_About this task_
Emit a verbatim copy of the lines running from the line with "Select the WhatsApp channel name label" through the end of the material below.

(Materials provided)

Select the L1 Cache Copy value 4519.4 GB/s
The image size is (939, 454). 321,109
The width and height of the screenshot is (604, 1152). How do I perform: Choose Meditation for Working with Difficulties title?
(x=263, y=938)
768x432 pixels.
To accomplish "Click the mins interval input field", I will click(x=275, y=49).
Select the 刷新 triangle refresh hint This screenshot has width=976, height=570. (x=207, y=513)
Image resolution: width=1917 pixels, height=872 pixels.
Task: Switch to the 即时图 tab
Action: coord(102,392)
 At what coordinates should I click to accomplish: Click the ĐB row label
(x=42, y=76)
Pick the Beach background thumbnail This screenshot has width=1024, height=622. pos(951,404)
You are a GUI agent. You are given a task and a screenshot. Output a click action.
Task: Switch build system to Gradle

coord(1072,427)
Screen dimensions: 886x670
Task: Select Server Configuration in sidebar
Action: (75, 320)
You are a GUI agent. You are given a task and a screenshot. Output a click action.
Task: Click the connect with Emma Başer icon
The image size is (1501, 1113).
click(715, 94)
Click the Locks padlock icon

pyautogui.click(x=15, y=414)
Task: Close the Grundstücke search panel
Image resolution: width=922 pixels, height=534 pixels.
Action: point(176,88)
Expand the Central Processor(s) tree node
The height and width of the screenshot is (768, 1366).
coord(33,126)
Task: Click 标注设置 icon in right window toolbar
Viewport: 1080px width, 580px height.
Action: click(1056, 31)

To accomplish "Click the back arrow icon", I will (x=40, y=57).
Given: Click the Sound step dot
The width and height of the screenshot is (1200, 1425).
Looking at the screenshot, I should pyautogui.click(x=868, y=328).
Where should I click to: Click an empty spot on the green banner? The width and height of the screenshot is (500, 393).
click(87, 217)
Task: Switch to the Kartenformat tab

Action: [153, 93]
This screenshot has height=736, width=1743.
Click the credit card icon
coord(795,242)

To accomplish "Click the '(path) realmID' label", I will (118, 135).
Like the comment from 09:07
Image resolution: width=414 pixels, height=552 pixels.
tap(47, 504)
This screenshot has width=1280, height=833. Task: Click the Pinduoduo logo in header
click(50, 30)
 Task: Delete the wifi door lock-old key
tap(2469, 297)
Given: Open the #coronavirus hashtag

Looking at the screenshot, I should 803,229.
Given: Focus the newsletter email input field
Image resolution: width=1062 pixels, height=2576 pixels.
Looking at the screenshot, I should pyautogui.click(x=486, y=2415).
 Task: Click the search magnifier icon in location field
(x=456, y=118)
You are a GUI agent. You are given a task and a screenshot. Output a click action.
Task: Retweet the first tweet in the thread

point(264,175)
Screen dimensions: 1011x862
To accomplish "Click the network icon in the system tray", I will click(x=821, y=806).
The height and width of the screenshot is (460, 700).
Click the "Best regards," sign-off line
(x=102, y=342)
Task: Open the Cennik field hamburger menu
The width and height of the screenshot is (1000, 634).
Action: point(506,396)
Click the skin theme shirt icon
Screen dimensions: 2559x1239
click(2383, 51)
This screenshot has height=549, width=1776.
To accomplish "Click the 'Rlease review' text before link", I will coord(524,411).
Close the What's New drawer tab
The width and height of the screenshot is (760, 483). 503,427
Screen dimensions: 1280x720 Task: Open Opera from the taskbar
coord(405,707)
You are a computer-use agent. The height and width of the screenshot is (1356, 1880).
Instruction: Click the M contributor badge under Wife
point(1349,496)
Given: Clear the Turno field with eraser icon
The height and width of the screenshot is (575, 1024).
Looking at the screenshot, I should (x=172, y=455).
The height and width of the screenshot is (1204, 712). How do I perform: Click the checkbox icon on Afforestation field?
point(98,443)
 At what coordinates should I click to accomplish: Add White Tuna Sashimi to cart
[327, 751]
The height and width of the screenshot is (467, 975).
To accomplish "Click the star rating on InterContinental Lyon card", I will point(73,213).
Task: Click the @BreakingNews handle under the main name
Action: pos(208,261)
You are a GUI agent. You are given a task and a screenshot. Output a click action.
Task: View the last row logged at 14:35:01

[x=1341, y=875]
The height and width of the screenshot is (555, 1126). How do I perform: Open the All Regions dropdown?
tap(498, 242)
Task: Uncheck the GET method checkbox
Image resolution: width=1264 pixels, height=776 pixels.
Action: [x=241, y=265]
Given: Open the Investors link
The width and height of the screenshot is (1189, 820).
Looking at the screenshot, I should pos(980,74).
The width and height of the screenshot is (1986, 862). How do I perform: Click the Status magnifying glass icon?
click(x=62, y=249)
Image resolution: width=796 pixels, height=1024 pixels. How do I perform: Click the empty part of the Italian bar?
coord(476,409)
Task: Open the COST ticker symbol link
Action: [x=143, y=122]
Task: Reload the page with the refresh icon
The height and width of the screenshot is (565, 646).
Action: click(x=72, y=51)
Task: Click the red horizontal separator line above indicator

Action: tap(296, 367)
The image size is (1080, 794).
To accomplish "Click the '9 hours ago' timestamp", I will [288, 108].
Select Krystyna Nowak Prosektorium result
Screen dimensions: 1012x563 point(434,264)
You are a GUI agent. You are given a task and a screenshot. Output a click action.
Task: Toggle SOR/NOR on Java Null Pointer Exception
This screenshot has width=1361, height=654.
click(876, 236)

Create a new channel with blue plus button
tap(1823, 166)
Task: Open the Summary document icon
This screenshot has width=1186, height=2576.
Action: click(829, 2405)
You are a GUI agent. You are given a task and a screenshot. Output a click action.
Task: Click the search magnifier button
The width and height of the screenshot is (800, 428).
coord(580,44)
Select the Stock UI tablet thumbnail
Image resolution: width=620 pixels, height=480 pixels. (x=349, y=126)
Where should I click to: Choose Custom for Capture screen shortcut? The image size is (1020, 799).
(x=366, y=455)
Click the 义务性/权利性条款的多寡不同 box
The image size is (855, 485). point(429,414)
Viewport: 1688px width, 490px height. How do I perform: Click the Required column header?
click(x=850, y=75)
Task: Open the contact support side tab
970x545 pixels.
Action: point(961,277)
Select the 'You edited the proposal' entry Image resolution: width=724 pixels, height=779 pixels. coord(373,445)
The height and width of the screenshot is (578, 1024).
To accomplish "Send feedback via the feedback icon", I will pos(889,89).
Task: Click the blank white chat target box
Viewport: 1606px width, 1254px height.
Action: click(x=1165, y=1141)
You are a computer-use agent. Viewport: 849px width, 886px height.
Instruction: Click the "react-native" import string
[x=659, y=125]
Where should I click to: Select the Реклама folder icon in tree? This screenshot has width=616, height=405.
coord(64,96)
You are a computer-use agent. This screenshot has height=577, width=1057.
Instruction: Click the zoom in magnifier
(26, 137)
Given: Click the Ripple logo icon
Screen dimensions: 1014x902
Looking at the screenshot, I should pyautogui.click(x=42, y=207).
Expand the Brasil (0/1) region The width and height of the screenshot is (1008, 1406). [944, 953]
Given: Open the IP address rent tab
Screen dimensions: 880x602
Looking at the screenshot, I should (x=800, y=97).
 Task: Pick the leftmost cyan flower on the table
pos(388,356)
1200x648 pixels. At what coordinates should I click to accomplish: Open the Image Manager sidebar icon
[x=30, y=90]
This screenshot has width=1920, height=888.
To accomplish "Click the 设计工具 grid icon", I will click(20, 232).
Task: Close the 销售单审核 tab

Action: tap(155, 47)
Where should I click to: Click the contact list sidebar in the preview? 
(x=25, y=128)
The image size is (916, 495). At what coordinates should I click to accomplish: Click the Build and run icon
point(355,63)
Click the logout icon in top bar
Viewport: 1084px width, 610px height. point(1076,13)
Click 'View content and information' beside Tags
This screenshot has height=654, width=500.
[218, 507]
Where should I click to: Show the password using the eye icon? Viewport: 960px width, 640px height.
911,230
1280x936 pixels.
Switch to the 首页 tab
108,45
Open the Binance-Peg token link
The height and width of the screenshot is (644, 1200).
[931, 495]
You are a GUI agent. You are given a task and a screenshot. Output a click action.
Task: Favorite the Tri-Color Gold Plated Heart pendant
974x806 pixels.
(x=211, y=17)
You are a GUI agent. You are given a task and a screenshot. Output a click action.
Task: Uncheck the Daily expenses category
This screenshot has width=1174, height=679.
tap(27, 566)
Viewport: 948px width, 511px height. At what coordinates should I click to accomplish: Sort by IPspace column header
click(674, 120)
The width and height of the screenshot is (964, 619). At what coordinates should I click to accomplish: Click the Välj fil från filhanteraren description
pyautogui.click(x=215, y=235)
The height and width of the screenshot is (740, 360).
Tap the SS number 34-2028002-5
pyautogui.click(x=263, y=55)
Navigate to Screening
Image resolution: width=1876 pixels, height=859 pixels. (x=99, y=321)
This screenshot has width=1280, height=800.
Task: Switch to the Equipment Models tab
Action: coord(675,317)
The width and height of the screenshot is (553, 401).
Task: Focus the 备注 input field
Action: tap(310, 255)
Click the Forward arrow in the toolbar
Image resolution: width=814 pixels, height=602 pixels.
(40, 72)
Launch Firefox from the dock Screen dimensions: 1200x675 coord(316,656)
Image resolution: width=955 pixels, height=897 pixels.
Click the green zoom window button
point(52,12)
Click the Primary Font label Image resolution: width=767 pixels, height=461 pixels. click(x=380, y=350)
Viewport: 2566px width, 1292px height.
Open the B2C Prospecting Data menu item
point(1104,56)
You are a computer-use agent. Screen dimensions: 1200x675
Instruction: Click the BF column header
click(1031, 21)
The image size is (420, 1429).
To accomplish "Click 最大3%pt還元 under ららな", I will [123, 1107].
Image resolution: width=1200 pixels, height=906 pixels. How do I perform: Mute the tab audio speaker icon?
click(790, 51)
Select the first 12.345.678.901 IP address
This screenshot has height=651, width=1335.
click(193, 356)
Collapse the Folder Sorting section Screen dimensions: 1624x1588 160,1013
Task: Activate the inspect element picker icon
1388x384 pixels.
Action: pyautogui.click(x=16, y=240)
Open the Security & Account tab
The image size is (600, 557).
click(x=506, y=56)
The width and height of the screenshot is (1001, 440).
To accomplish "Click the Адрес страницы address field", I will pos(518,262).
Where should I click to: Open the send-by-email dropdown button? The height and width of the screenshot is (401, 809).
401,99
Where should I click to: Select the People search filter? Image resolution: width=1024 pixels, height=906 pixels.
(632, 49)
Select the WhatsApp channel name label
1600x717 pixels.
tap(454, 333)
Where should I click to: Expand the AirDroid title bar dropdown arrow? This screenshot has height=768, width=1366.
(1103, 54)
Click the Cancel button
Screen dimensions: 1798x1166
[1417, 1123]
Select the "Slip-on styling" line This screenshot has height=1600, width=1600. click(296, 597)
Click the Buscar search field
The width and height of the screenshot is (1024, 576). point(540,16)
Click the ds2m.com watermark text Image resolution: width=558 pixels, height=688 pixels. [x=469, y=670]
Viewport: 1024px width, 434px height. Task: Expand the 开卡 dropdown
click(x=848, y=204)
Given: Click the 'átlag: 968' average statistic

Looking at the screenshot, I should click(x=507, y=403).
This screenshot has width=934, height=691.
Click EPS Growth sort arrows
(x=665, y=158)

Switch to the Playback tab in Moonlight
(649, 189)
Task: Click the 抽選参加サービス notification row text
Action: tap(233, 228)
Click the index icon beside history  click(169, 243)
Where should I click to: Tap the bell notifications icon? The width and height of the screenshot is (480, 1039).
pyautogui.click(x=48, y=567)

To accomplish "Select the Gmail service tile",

(End Materials provided)

_Answer to this task_
Select the WhatsApp channel name label
1600x717 pixels.
tap(454, 333)
Where should I click to: Expand the AirDroid title bar dropdown arrow? This screenshot has height=768, width=1366.
(1103, 54)
Click the Cancel button
Screen dimensions: 1798x1166
[1417, 1123]
Select the "Slip-on styling" line This screenshot has height=1600, width=1600. click(296, 597)
Click the Buscar search field
The width and height of the screenshot is (1024, 576). point(540,16)
Click the ds2m.com watermark text Image resolution: width=558 pixels, height=688 pixels. [x=469, y=670]
Viewport: 1024px width, 434px height. Task: Expand the 开卡 dropdown
click(x=848, y=204)
Given: Click the 'átlag: 968' average statistic

Looking at the screenshot, I should click(x=507, y=403).
This screenshot has width=934, height=691.
Click EPS Growth sort arrows
(x=665, y=158)

Switch to the Playback tab in Moonlight
(649, 189)
Task: Click the 抽選参加サービス notification row text
Action: tap(233, 228)
Click the index icon beside history  click(169, 243)
Where should I click to: Tap the bell notifications icon? The width and height of the screenshot is (480, 1039).
pyautogui.click(x=48, y=567)

To accomplish "Select the Gmail service tile",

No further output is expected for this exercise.